Da donna ignorante del terzo mondo, mi indigna la supponenza. Mi stupisce l’eurocentrismo primitivo, incapace di elaborare, con uno strumento di lettura completamente cristallizzato, incapace di fare un minimo di operazione di decentramento, di spostamento del proprio punto di vista. Di ricollocarlo, nella consapevolezza che la propria visione parte da un’angolatura specifica, parziale, collocabile in uno spazio culturale.
Capisco che sia più chic solidarizzare per los desaparecidos, manifestare contro un golpe, commuoverci per i bambini e le bambine di strada, fare un giretto con la macchina fotografica per las favelas; paga molto meno supportare chi, con tutti i difetti, con tutte le debolezze e contraddizioni al mondo, lotta per la dignità e la libertà.
Che si tratti soltanto di una questione di priorità? Meno male che non le stabilisce l’acuta osservatrice di cui sopra.

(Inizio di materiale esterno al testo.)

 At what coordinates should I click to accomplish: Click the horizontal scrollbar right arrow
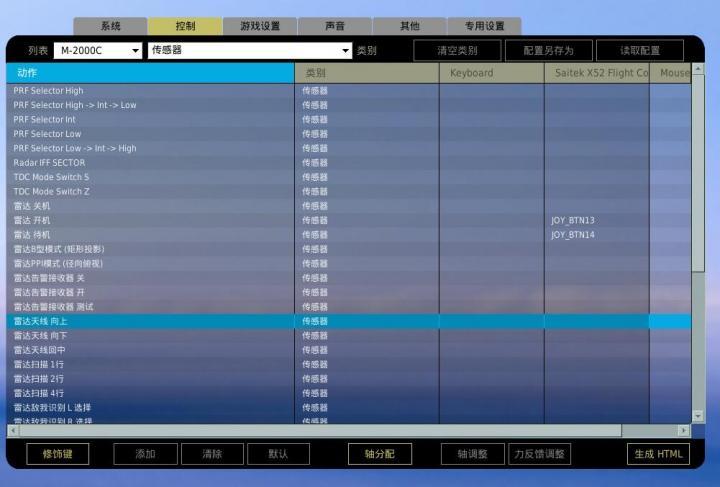tap(684, 430)
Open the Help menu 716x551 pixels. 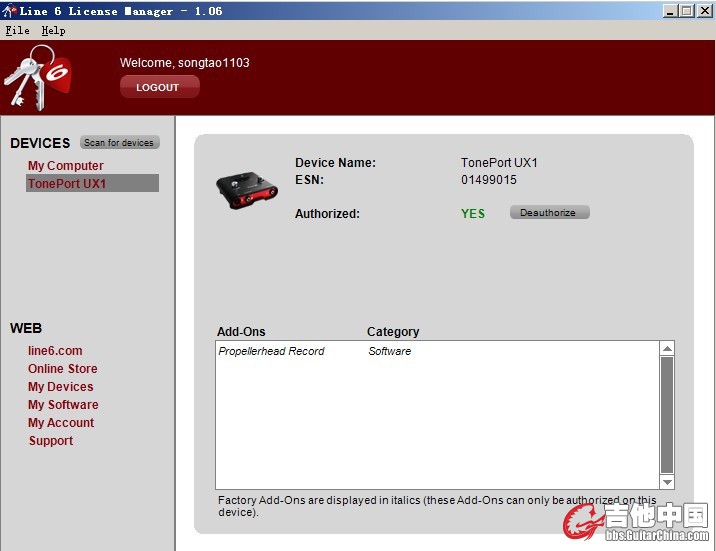coord(53,30)
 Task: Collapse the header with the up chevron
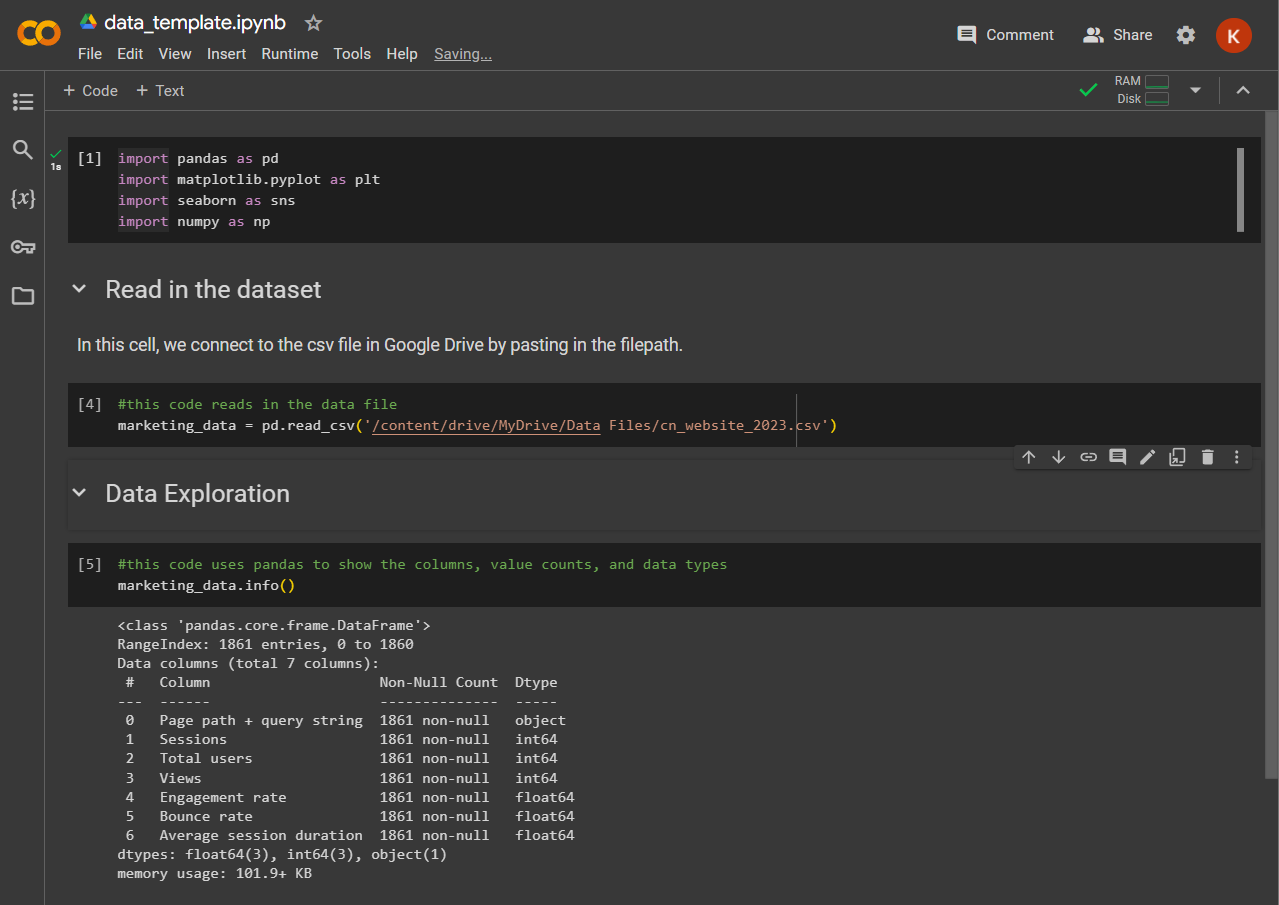[1243, 90]
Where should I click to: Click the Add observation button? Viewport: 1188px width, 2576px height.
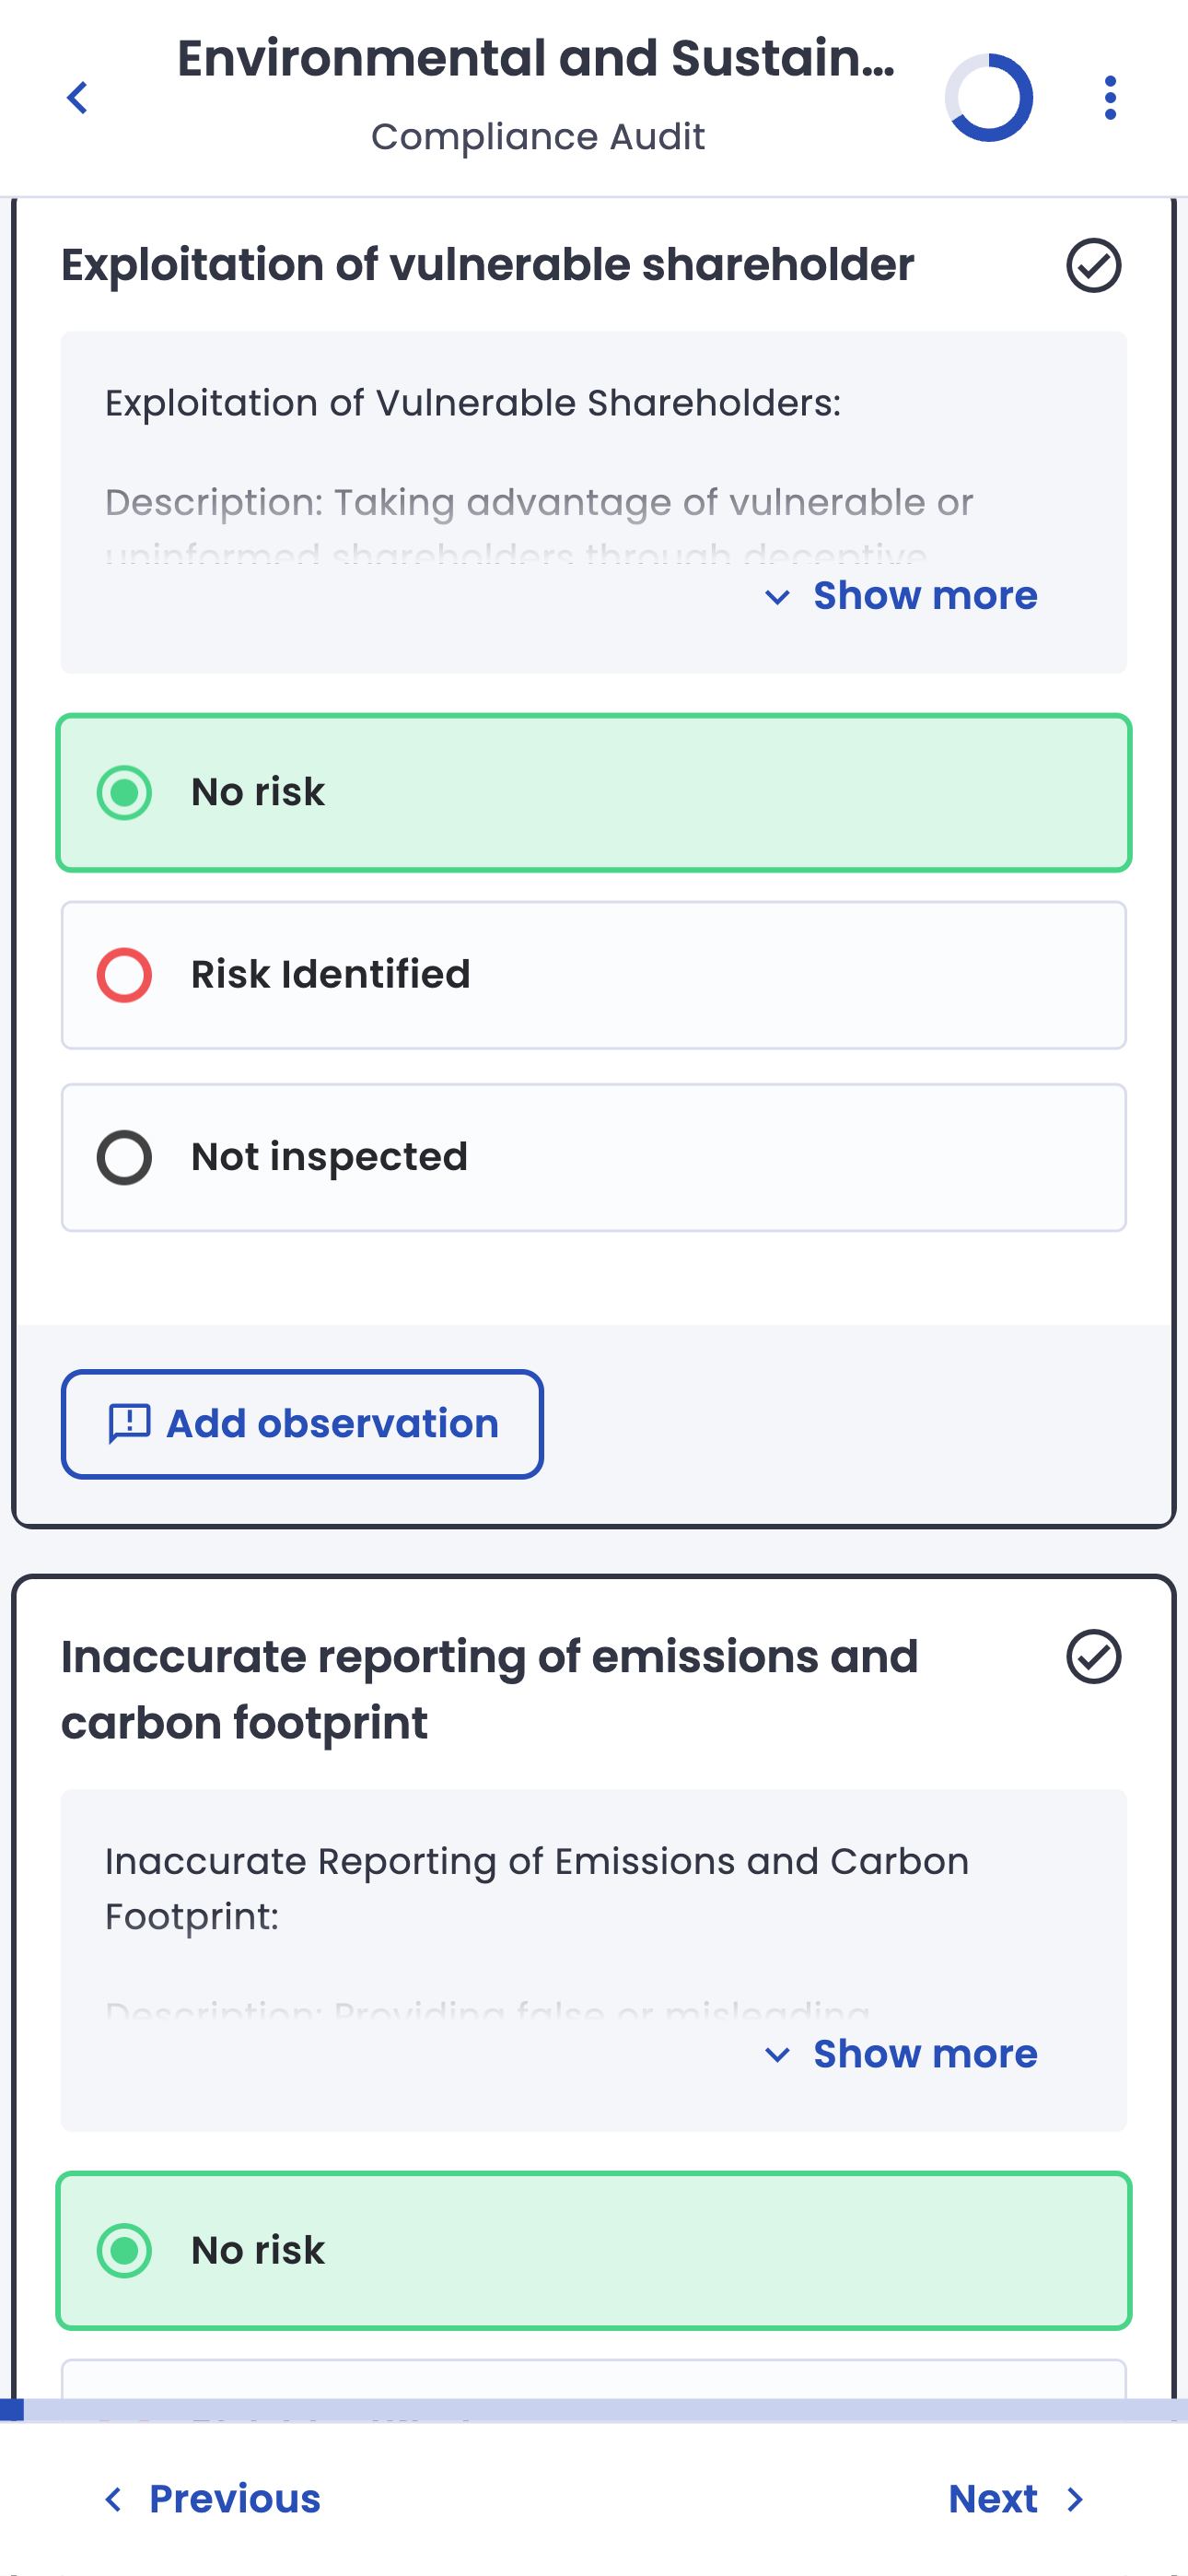pos(302,1424)
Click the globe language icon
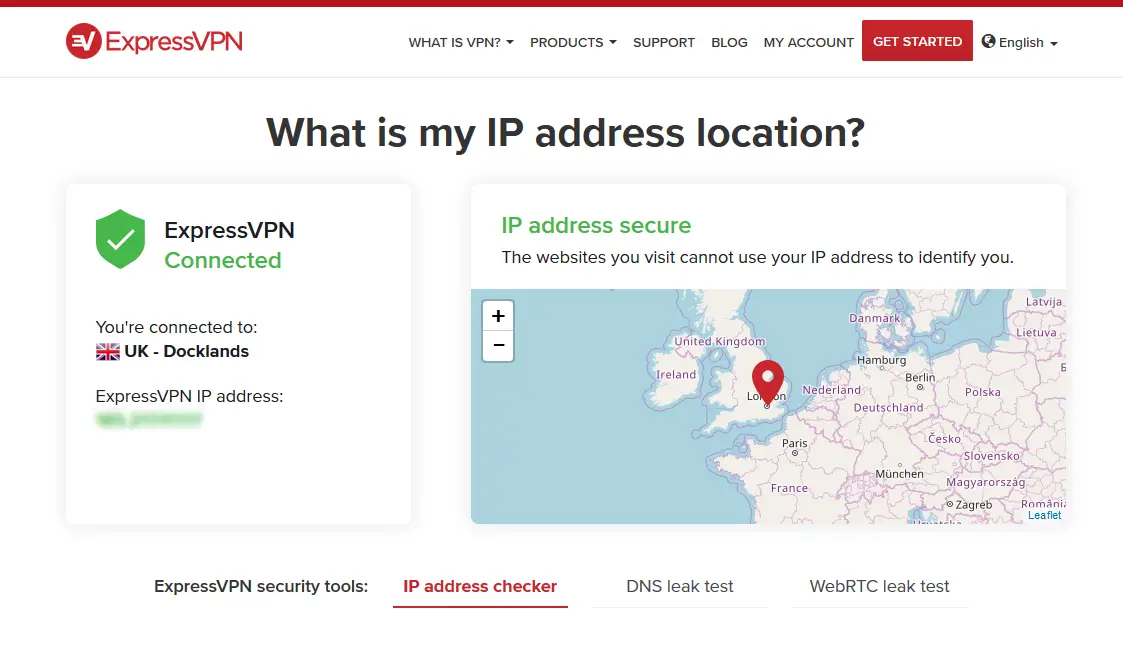1123x647 pixels. click(989, 42)
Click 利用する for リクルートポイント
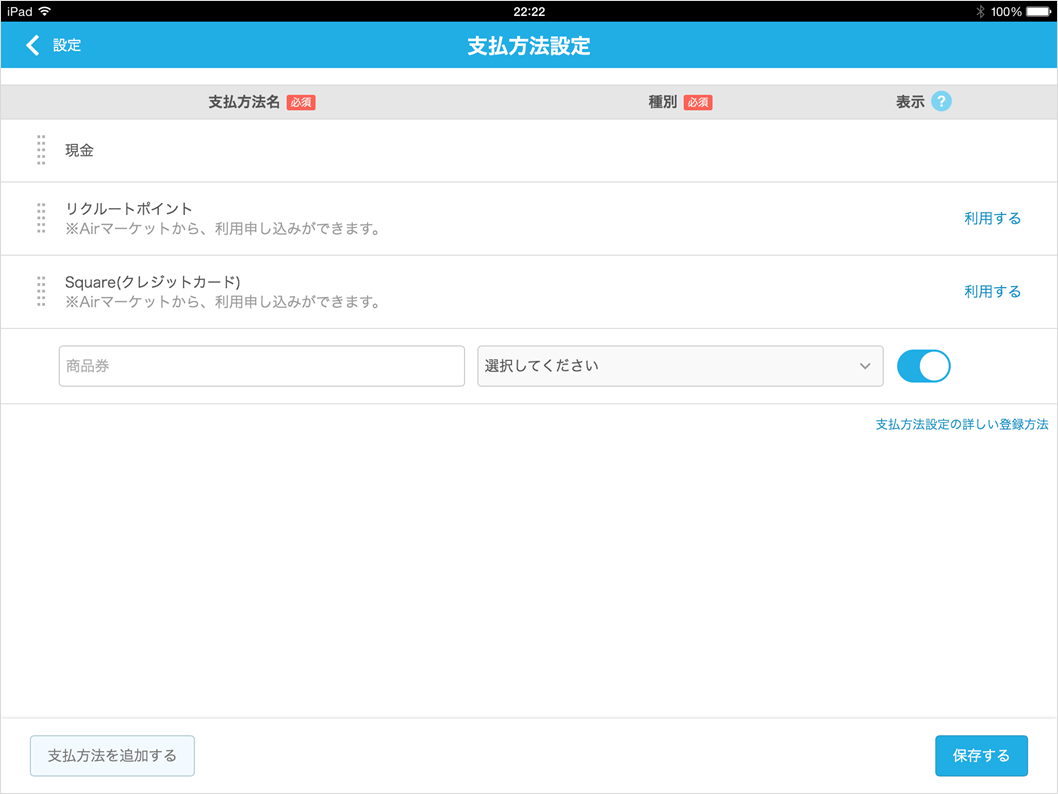The height and width of the screenshot is (794, 1058). coord(992,218)
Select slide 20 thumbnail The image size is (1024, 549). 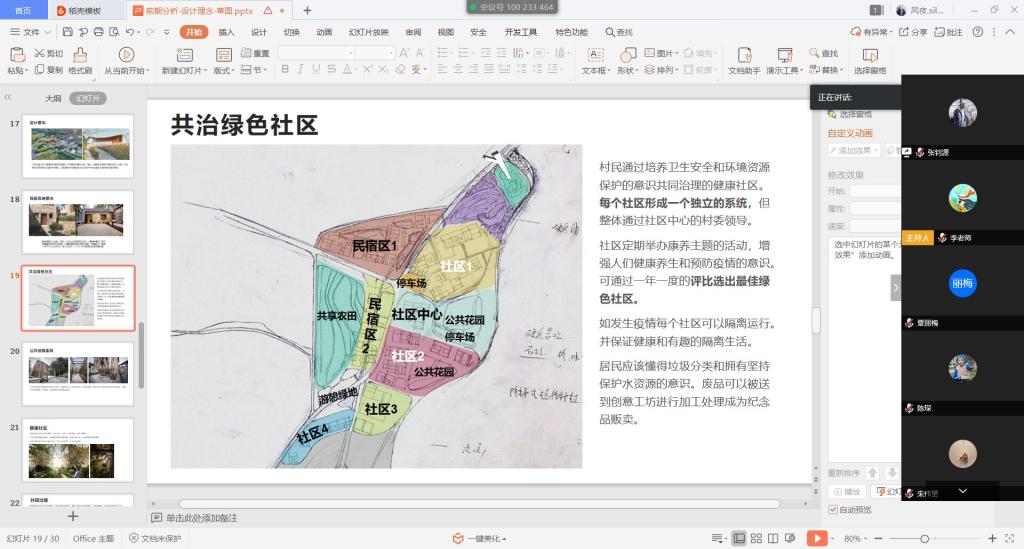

Forse questa fase politica dell’America Latina è una fragile parentesi destinata ad esaurirsi a breve; ma forse gli intellettuali del nord, quelli che sanno veramente come va il mondo, dovrebbero attingere ad altre chiavi di analisi, non basta Weber, Freud e neanche il vecchio Marx, bisogna essere in grado di guardare oltre. Ricordo che l’America Latina ha prodotto le sue analisi economiche, come la teoria della dipendenza, che contestualizza l’analisi marxista; ha sviluppato le sue pratiche socio-religiose, come la teologia della liberazione, per farne due esempi, e potrà trovare la via di una società diversa a partire dal suo contesto, della sua storia, delle sue donne e dei suoi uomini.
C’è un altro acuto osservatore che scrive sull’America Latina. Scrive su Repubblica e riesce a concludere che Chávez è un assistenzialista, raccontando dell’equipaggiamento delle scuole. Che questa operazione la facciano i giornali “amarillos” si può anche capire; che la faccia l’organo del Partito Comunista rifondato è molto meno comprensibile.
Direttore, ho letto i tuoi articoli di pieno supporto e grandi lodi alla tua giornalista. Dallo spazio dato a questi reportage, si evince che questa è proprio una linea del giornale. Vorrei che non faceste le vittime appellandovi all’attacco alla libertà di espressione, ma penso sia necessario, visto che, se non erro, si tratta del giornale del Partito, che a questo punto il Partito debba chiarire se linea del giornale equivale alla linea del Partito, oppure a che cosa? Anche per chiarezza nel rapporto con i paesi vituperati.